Directive -> Extract every line of the material below and reproduce each one verbatim, with no changes to wording, numbers, or punctuation.

Records for the task ->

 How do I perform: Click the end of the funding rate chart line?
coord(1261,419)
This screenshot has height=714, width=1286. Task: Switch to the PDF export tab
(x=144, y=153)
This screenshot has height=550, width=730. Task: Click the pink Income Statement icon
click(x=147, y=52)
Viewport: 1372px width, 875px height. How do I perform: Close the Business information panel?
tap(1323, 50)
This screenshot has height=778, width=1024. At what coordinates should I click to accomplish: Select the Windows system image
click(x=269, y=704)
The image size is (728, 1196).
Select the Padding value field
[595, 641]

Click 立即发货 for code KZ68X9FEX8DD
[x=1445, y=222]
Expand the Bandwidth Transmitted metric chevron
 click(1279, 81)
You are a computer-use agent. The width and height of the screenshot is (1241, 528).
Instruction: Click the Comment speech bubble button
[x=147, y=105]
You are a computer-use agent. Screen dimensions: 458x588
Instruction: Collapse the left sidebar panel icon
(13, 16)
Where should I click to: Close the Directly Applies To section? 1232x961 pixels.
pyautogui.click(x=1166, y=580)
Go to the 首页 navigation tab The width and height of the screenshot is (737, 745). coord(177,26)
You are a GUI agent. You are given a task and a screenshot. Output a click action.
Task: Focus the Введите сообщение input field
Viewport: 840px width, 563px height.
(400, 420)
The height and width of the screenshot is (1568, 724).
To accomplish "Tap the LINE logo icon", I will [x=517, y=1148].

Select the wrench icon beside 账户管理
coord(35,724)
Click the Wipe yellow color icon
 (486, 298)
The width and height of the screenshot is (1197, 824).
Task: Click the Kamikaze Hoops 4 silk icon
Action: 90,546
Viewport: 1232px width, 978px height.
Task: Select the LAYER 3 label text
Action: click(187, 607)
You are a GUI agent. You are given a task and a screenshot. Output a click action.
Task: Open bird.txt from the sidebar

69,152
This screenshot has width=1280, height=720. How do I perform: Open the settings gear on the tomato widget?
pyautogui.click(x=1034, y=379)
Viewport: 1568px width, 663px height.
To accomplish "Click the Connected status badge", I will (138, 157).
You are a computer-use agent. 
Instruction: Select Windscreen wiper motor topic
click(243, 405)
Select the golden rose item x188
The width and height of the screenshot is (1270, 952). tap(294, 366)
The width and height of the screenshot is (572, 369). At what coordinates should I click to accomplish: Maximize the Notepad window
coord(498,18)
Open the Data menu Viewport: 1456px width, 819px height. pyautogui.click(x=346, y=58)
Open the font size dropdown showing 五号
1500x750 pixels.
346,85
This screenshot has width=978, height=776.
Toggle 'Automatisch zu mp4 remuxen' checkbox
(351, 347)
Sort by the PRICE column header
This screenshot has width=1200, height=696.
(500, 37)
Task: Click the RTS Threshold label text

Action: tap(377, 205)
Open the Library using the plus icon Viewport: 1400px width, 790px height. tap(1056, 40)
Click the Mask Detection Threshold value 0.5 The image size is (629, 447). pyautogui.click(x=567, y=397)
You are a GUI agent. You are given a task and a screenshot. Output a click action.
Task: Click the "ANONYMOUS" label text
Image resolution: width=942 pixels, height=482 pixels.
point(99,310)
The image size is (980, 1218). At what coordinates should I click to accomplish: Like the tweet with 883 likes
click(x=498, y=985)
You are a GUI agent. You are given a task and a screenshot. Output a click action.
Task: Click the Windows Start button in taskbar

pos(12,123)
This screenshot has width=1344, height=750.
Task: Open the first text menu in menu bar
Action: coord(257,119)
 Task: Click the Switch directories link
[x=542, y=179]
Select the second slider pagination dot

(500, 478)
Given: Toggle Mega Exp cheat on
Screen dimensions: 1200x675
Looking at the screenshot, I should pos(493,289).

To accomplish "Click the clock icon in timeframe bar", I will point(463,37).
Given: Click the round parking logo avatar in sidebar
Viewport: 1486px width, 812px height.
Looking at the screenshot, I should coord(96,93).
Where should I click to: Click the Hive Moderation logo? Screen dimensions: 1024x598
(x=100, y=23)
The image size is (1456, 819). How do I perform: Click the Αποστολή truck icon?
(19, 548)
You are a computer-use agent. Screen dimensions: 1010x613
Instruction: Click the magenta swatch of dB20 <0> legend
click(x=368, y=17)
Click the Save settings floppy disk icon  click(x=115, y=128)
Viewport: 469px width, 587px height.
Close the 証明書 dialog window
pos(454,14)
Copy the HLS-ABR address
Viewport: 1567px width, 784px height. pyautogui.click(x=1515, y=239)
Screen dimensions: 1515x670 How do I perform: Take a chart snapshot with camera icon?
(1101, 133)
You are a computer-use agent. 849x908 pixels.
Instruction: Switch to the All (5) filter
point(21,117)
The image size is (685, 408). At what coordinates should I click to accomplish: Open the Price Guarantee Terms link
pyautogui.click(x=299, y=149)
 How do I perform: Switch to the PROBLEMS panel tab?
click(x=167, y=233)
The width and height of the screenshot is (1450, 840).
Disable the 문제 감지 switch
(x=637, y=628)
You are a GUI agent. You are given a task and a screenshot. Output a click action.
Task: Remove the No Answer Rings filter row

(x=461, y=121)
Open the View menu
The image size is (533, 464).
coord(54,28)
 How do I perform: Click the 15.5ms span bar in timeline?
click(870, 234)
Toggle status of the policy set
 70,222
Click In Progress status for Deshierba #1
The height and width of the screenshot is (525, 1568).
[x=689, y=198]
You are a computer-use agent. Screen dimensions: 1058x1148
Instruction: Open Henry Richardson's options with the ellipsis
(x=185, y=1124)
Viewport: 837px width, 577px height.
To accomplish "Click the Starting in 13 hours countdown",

Result of this task ->
 How do I perform: Click the end of the funding rate chart line?
coord(1261,419)
This screenshot has height=714, width=1286. Task: Switch to the PDF export tab
(x=144, y=153)
This screenshot has height=550, width=730. Task: Click the pink Income Statement icon
click(x=147, y=52)
Viewport: 1372px width, 875px height. How do I perform: Close the Business information panel?
tap(1323, 50)
This screenshot has height=778, width=1024. At what coordinates should I click to accomplish: Select the Windows system image
click(x=269, y=704)
The image size is (728, 1196).
Select the Padding value field
[595, 641]

Click 立即发货 for code KZ68X9FEX8DD
[x=1445, y=222]
Expand the Bandwidth Transmitted metric chevron
 click(1279, 81)
You are a computer-use agent. The width and height of the screenshot is (1241, 528).
Instruction: Click the Comment speech bubble button
[x=147, y=105]
You are a computer-use agent. Screen dimensions: 458x588
Instruction: Collapse the left sidebar panel icon
(13, 16)
Where should I click to: Close the Directly Applies To section? 1232x961 pixels.
pyautogui.click(x=1166, y=580)
Go to the 首页 navigation tab The width and height of the screenshot is (737, 745). coord(177,26)
You are a GUI agent. You are given a task and a screenshot. Output a click action.
Task: Focus the Введите сообщение input field
Viewport: 840px width, 563px height.
(400, 420)
The height and width of the screenshot is (1568, 724).
To accomplish "Tap the LINE logo icon", I will [x=517, y=1148].

Select the wrench icon beside 账户管理
coord(35,724)
Click the Wipe yellow color icon
 (486, 298)
The width and height of the screenshot is (1197, 824).
Task: Click the Kamikaze Hoops 4 silk icon
Action: 90,546
Viewport: 1232px width, 978px height.
Task: Select the LAYER 3 label text
Action: click(187, 607)
You are a GUI agent. You are given a task and a screenshot. Output a click action.
Task: Open bird.txt from the sidebar

69,152
This screenshot has width=1280, height=720. How do I perform: Open the settings gear on the tomato widget?
pyautogui.click(x=1034, y=379)
Viewport: 1568px width, 663px height.
To accomplish "Click the Connected status badge", I will (138, 157).
You are a computer-use agent. 
Instruction: Select Windscreen wiper motor topic
click(243, 405)
Select the golden rose item x188
The width and height of the screenshot is (1270, 952). tap(294, 366)
The width and height of the screenshot is (572, 369). At what coordinates should I click to accomplish: Maximize the Notepad window
coord(498,18)
Open the Data menu Viewport: 1456px width, 819px height. pyautogui.click(x=346, y=58)
Open the font size dropdown showing 五号
1500x750 pixels.
346,85
This screenshot has width=978, height=776.
Toggle 'Automatisch zu mp4 remuxen' checkbox
(351, 347)
Sort by the PRICE column header
This screenshot has width=1200, height=696.
(500, 37)
Task: Click the RTS Threshold label text

Action: tap(377, 205)
Open the Library using the plus icon Viewport: 1400px width, 790px height. tap(1056, 40)
Click the Mask Detection Threshold value 0.5 The image size is (629, 447). pyautogui.click(x=567, y=397)
You are a GUI agent. You are given a task and a screenshot. Output a click action.
Task: Click the "ANONYMOUS" label text
Image resolution: width=942 pixels, height=482 pixels.
point(99,310)
The image size is (980, 1218). At what coordinates should I click to accomplish: Like the tweet with 883 likes
click(x=498, y=985)
You are a GUI agent. You are given a task and a screenshot. Output a click action.
Task: Click the Windows Start button in taskbar

pos(12,123)
This screenshot has width=1344, height=750.
Task: Open the first text menu in menu bar
Action: coord(257,119)
 Task: Click the Switch directories link
[x=542, y=179]
Select the second slider pagination dot

(500, 478)
Given: Toggle Mega Exp cheat on
Screen dimensions: 1200x675
Looking at the screenshot, I should pos(493,289).

To accomplish "Click the clock icon in timeframe bar", I will point(463,37).
Given: Click the round parking logo avatar in sidebar
Viewport: 1486px width, 812px height.
Looking at the screenshot, I should coord(96,93).
Where should I click to: Click the Hive Moderation logo? Screen dimensions: 1024x598
(x=100, y=23)
The image size is (1456, 819). How do I perform: Click the Αποστολή truck icon?
(19, 548)
You are a computer-use agent. Screen dimensions: 1010x613
Instruction: Click the magenta swatch of dB20 <0> legend
click(x=368, y=17)
Click the Save settings floppy disk icon  click(x=115, y=128)
Viewport: 469px width, 587px height.
Close the 証明書 dialog window
pos(454,14)
Copy the HLS-ABR address
Viewport: 1567px width, 784px height. pyautogui.click(x=1515, y=239)
Screen dimensions: 1515x670 How do I perform: Take a chart snapshot with camera icon?
(1101, 133)
You are a computer-use agent. 849x908 pixels.
Instruction: Switch to the All (5) filter
point(21,117)
The image size is (685, 408). At what coordinates should I click to accomplish: Open the Price Guarantee Terms link
pyautogui.click(x=299, y=149)
 How do I perform: Switch to the PROBLEMS panel tab?
click(x=167, y=233)
The width and height of the screenshot is (1450, 840).
Disable the 문제 감지 switch
(x=637, y=628)
You are a GUI agent. You are given a task and a screenshot. Output a click action.
Task: Remove the No Answer Rings filter row

(x=461, y=121)
Open the View menu
The image size is (533, 464).
coord(54,28)
 How do I perform: Click the 15.5ms span bar in timeline?
click(870, 234)
Toggle status of the policy set
 70,222
Click In Progress status for Deshierba #1
The height and width of the screenshot is (525, 1568).
[x=689, y=198]
You are a computer-use agent. Screen dimensions: 1058x1148
Instruction: Open Henry Richardson's options with the ellipsis
(x=185, y=1124)
Viewport: 837px width, 577px height.
To accomplish "Click the Starting in 13 hours countdown",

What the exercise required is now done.